**What the task asks:**
Swap "Find" for "Locate" in the lines from the one containing "This screenshot has" through the one containing "right-stat: 72 个 is", inclusive, and give back only those lines, otherwise unchanged and without the pictures.

**Excerpted records:**
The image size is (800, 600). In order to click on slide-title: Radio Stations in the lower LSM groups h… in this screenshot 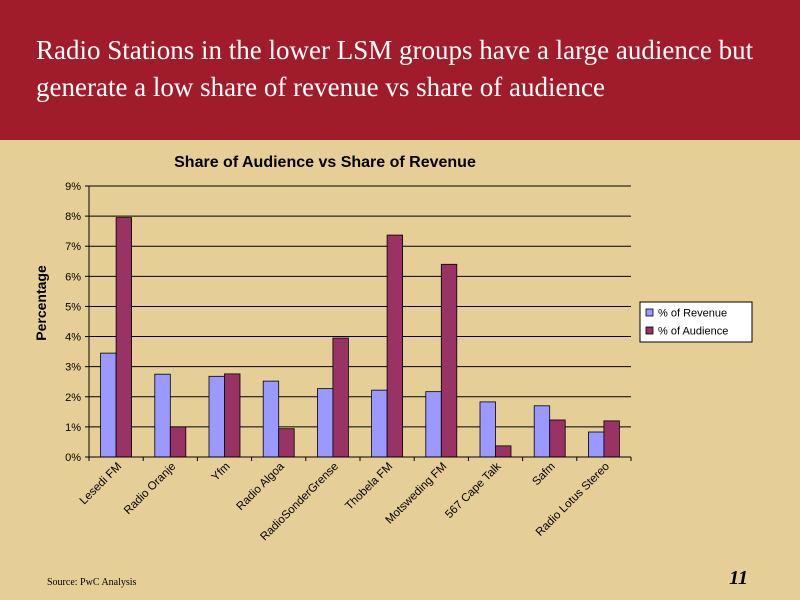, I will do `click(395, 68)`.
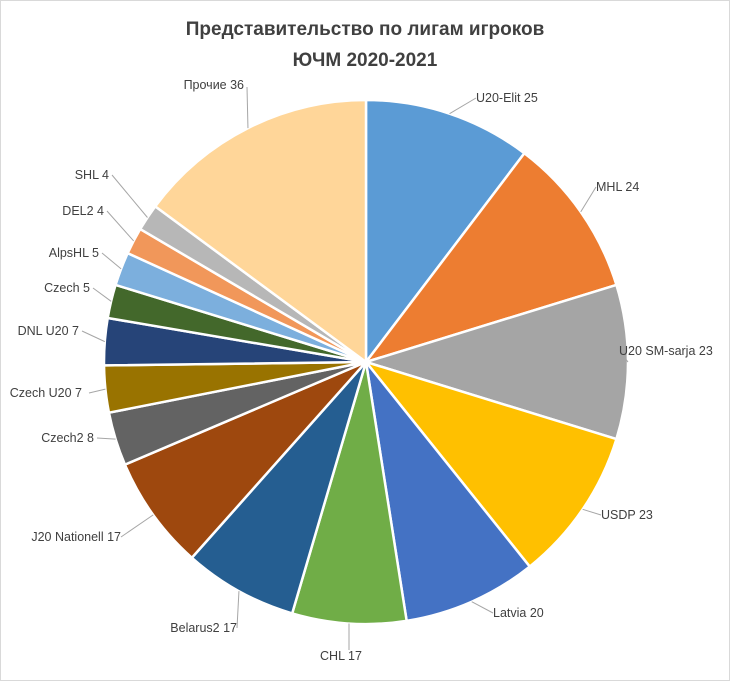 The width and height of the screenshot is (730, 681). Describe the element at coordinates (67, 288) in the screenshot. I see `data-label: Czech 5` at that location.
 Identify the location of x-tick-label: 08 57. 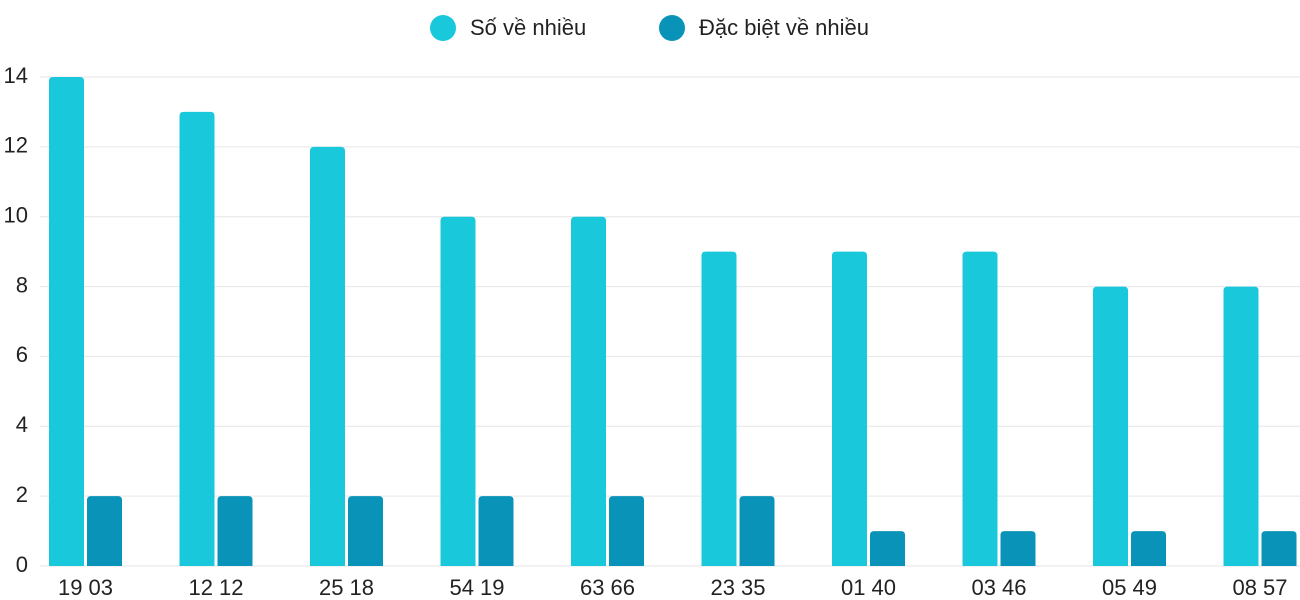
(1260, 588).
* * *
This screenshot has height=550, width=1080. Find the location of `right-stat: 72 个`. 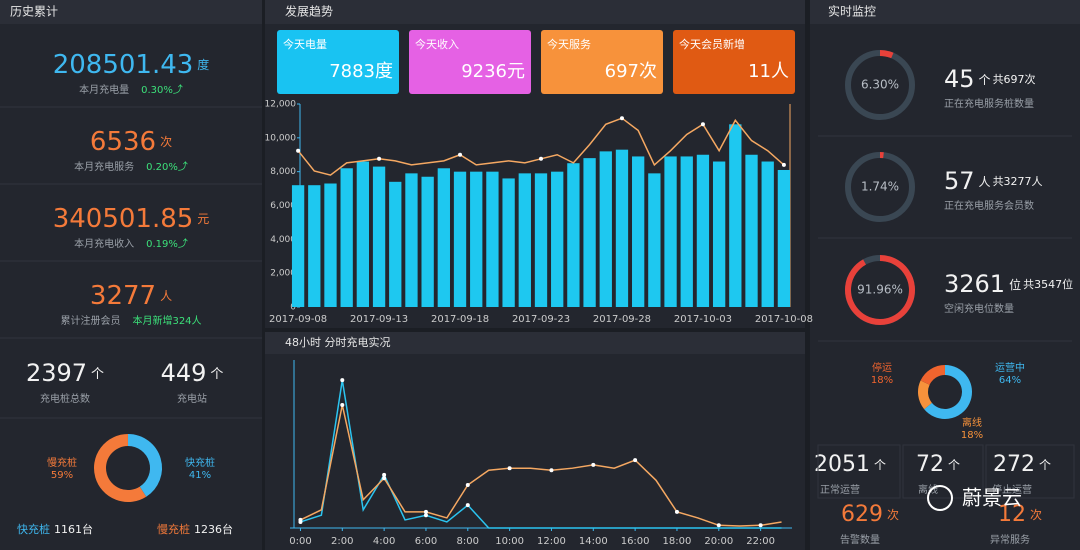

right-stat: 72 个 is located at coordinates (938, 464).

**Answer below:**
This screenshot has height=550, width=1080. Locate the location of `right-stat: 72 个`. 

right-stat: 72 个 is located at coordinates (938, 464).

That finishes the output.